De retour à la cour, il peint une série de portraits réalistes mettant en scène le prince Balthasar-Charles, Philippe III et Philippe IV à cheval, un animal auquel Vélasquez accorda beaucoup d’importance dans ses peintures. Ces derniers appartiennent à une race particulière qui mélange la robustesse des chevaux flamands et la rapidité et l’élégance des chevaux andalous.

Il peint également des tableaux de batailles comme La Reddition de Bréda, aussi appelé Les Lances, qui représente la victoire des tercios face aux troupes néerlandaises dans le contexte de la Guerre de Quatre-Vingts Ans. À cette époque, il peint les nains ou les bouffons de la cour, en plus du Portrait de Philippe IV de brun et d’argent qui, par ses coups de pinceau rapides donnant une impression de détail, est un avant-goût du mouvement impressionniste ; ou des toiles mythologiques comme Ésope, Ménippe et Repos de Mars ; et d’autres toiles à caractère religieux, comme son Christ crucifié.

À la demande du roi, il retourne une deuxième fois en Italie pour l’achat d’œuvres d’art. À Rome, il peint de grands portraits : celui de son serviteur, Juan de Pareja, et celui du pape Innocent X, qui, en voyant le tableau s’exclama étonné : « Troppo vero » (« Trop vrai » en italien).

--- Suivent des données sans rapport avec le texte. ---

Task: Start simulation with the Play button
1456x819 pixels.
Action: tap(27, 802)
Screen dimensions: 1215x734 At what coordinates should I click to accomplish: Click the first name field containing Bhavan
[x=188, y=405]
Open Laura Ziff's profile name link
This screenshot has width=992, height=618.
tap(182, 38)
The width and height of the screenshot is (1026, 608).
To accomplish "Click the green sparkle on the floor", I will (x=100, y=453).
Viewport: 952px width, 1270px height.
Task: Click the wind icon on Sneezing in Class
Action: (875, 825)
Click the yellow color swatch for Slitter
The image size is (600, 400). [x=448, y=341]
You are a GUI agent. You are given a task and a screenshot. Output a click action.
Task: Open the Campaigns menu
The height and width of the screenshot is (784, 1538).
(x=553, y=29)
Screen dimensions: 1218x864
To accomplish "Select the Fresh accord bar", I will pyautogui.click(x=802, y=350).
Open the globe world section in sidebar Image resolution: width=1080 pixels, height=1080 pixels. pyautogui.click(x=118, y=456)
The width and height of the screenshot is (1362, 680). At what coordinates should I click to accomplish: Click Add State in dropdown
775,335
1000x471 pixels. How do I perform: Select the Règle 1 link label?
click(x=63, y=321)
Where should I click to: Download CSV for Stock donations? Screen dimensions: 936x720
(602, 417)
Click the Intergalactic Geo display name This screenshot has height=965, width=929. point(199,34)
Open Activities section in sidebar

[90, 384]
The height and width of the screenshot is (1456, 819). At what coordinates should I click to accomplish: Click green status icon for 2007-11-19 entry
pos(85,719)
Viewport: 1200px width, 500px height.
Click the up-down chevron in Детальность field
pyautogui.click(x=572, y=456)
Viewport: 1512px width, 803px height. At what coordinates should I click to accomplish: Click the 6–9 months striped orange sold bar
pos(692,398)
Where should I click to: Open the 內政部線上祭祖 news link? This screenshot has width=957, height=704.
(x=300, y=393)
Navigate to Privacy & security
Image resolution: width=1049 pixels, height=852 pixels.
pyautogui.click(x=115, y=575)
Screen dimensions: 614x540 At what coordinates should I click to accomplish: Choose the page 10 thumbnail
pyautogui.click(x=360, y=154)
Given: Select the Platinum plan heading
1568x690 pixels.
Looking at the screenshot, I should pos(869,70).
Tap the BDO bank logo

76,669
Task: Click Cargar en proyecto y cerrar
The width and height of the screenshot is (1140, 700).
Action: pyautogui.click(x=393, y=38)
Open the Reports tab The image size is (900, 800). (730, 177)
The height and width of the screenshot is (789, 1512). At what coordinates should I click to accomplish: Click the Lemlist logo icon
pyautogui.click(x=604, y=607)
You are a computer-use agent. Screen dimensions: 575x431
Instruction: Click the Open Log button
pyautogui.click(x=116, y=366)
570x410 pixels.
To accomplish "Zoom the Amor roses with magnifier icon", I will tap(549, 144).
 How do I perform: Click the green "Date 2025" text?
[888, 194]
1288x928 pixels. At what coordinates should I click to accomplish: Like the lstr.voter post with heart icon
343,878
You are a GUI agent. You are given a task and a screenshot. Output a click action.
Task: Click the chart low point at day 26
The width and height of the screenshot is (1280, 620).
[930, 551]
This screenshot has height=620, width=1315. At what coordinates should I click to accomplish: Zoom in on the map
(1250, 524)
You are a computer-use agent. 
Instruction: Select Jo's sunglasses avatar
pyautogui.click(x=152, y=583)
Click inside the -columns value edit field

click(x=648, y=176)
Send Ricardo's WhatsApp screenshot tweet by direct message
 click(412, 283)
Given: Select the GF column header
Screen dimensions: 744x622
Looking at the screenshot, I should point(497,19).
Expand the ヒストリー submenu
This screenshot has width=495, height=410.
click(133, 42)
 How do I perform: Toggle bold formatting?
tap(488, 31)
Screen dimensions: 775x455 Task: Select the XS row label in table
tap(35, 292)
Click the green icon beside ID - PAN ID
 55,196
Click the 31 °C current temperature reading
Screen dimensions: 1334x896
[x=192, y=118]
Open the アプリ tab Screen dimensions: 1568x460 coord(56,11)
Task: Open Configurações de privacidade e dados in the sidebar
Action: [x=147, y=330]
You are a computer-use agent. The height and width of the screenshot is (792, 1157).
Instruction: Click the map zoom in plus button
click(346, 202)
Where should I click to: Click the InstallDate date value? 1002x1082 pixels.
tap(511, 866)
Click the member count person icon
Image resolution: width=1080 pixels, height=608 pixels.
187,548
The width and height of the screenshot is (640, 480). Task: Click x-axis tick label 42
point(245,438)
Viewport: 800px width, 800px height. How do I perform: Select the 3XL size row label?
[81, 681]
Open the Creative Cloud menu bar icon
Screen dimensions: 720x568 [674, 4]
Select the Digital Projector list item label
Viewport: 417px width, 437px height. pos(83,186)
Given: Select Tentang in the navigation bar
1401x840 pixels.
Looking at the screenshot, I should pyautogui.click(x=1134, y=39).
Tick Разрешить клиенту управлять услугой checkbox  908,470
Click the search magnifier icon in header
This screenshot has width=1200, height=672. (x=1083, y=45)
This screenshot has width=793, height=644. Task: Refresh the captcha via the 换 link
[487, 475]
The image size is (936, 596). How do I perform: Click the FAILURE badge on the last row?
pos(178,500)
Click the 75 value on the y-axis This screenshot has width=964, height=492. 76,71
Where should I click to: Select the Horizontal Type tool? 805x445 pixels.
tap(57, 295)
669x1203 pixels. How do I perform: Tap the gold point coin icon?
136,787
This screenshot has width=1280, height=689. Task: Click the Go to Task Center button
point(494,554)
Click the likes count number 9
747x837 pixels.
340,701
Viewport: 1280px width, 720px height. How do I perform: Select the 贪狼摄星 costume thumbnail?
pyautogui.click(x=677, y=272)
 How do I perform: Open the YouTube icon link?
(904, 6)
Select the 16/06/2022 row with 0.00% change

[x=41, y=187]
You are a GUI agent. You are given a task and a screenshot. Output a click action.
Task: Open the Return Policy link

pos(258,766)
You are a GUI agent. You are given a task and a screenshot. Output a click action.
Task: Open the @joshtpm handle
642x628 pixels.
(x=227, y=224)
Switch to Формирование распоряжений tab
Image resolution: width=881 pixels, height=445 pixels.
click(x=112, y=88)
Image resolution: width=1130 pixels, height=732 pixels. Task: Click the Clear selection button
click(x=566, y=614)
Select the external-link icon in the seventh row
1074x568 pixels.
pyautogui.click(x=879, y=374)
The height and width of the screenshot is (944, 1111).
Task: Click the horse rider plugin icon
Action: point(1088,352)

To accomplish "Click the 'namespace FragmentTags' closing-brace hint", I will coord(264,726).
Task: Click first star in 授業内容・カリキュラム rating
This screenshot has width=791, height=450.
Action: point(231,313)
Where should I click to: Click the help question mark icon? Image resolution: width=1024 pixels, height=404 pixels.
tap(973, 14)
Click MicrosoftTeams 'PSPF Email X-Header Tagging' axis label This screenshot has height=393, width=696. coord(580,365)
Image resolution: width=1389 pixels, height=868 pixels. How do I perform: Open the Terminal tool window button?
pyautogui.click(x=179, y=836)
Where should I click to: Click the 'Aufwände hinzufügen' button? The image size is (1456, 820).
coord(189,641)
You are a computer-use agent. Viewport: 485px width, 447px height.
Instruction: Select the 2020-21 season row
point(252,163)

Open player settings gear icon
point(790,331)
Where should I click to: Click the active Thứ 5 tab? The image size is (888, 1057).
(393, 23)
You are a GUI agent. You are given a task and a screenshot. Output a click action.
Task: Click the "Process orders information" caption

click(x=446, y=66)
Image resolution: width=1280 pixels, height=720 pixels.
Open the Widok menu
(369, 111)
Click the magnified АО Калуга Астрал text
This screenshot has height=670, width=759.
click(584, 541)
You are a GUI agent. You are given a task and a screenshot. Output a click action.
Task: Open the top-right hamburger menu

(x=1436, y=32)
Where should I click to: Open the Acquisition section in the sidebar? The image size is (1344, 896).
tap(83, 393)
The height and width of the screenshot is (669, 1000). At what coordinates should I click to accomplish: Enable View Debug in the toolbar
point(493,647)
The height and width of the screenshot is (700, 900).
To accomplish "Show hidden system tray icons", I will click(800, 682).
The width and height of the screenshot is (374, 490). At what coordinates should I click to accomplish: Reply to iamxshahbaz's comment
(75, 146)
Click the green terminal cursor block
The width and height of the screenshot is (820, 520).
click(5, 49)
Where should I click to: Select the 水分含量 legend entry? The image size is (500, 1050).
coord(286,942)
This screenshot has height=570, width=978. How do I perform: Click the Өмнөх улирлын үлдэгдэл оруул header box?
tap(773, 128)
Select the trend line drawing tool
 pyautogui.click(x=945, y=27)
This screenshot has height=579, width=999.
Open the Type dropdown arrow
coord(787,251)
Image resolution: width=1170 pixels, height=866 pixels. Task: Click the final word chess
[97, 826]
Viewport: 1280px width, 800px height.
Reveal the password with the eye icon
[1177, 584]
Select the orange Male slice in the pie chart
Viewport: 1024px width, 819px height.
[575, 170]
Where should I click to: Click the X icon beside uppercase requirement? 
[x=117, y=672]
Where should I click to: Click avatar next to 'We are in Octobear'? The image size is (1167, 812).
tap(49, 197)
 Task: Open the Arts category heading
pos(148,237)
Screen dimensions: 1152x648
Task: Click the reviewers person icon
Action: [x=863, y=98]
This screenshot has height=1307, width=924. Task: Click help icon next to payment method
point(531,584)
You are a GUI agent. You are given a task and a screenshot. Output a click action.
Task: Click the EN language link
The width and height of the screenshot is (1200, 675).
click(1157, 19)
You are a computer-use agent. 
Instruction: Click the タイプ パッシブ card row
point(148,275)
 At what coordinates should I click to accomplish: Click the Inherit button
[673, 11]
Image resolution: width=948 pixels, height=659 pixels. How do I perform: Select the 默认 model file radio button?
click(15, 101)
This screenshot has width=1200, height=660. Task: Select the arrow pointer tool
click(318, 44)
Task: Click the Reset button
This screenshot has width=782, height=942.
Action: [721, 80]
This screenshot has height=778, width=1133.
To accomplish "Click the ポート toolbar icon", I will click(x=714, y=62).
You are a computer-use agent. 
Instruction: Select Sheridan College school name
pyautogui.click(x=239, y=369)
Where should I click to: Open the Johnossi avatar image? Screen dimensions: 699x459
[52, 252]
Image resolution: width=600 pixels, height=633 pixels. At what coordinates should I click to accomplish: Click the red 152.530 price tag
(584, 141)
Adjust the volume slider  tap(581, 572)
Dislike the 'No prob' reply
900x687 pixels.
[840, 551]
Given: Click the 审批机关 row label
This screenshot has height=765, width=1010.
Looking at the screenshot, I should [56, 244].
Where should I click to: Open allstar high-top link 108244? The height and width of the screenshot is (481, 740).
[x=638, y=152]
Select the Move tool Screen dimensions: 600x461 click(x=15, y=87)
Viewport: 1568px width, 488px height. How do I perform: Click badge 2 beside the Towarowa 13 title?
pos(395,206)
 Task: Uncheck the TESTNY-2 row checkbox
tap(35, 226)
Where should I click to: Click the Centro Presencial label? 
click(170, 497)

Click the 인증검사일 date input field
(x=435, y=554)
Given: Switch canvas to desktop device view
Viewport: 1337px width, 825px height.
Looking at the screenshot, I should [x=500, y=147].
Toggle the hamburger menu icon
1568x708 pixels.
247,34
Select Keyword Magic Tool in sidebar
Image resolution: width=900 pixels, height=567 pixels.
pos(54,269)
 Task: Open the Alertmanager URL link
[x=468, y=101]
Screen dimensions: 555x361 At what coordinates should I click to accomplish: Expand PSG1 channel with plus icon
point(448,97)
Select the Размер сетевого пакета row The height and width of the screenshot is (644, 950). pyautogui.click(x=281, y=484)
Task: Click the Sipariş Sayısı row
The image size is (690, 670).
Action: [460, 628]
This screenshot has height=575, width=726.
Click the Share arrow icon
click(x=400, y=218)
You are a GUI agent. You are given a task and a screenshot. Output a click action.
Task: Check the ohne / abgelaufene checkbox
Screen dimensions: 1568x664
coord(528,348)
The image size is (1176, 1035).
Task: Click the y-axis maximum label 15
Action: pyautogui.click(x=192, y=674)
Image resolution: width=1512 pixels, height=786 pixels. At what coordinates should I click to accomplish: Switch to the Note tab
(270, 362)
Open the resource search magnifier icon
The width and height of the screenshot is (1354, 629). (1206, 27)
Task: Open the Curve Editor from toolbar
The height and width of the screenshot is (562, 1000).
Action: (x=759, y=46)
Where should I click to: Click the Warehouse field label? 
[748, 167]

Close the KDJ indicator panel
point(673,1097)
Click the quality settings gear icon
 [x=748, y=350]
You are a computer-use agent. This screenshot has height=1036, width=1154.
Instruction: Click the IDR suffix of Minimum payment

En Italie, il peint également Vénus à son miroir, où la déesse, nue et allongée de dos, contemple son visage dans le miroir.

Lorsqu’il revient à Madrid, Vélasquez réalise ses deux chefs d’œuvre : Les Ménines, qui représente l’infante Marguerite entourée de ses servantes, et où il fait son autoportrait, où il peint dans le fond un miroir dans lequel se reflète l’image des rois, et où le regard de tous les personnages est dirigé vers le spectateur. L’autre chef d’œuvre est Les Fileuses qui reprend la légende d’Athéna et d’Arachné, et où l’on peut voir le rouet tournant rapidement, ce qui est une véritable prouesse technique.